An example for two LIGO detectors H1 and L1, and data frame segments nnn=001-008 with pure Gaussian noise 2-day time segments with sampling time equal to 2s for a fiducial narrow band number bbbb=1234 (xdatc_nnn_1234.bin
) coresponding the the band frequency fpo=308.859375 is available here.
Gaussian data generator
genseg
directory contains additional code gauss-xdat-mask.c
to generate time series drawn from the Gaussian distribution.
Compilation
Prerequisites: C compiler , GSL library
% gcc gauss--xdat-mask.c -o gauss-xdat-mask -lm -lgsl -lgslcblas
Running
The program takes input values from the command line:
% ./gauss-xdat-mask N amplitude sigma output-file [xdat-template]

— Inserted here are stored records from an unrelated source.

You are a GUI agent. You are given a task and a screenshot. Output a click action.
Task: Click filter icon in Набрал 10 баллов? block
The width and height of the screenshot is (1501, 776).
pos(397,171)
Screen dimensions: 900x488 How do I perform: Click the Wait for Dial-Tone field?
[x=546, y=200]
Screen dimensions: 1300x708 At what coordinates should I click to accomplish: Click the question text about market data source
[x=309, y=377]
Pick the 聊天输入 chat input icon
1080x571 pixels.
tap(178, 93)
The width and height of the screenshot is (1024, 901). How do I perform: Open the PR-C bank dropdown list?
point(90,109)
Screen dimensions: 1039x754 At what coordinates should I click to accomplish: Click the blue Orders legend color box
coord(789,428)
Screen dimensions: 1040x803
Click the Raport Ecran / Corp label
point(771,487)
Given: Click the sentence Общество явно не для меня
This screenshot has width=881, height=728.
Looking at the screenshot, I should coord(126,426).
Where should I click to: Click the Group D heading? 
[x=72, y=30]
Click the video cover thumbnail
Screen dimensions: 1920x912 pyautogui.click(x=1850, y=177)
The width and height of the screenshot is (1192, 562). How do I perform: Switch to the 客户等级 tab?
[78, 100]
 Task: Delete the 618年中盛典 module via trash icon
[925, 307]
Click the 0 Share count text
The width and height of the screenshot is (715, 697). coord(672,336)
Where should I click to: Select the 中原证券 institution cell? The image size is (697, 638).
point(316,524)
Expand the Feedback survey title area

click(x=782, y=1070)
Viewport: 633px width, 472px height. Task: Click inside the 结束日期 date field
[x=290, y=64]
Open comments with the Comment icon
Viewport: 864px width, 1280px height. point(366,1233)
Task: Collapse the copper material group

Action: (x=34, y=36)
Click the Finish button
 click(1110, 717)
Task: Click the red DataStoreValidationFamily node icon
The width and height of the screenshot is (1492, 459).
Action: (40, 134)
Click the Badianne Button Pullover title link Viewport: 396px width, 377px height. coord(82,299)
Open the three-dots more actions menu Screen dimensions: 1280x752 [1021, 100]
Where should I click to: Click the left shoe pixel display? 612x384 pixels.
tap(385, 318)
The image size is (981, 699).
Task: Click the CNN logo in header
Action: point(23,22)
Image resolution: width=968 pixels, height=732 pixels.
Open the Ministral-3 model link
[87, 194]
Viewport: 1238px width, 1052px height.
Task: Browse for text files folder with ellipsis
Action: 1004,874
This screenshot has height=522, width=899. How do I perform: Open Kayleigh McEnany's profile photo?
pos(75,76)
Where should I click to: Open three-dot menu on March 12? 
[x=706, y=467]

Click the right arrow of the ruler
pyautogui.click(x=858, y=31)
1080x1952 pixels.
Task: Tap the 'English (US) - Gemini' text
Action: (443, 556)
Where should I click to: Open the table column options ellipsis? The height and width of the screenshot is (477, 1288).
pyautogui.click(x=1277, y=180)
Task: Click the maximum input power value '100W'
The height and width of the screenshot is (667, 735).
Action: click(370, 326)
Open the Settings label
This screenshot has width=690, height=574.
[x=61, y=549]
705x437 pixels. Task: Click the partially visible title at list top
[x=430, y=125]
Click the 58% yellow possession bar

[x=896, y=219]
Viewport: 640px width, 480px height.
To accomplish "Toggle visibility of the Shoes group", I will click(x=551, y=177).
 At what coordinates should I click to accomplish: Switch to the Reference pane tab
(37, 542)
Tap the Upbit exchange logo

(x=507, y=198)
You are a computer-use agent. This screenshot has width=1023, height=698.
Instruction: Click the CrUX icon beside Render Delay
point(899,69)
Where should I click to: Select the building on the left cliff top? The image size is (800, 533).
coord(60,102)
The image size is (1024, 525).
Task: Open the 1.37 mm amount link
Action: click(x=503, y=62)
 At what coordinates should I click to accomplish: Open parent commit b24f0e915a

where N is the length of the time series (in samples), amplitude and sigma are Gauss function parameters, output-file is the name of the output file and xdat-template is an optional parameter: name of the existing xdat file from which only gaps (zeros) will be copied to the output (e.g. the real xdat file - usefull for testing).
Example:
% ./gauss-xdat-mask 86164 1 1 xdat_001_1234.bin
The output is a binary file, xdat_001_1234.bin
containing 86164 float-precision numbers.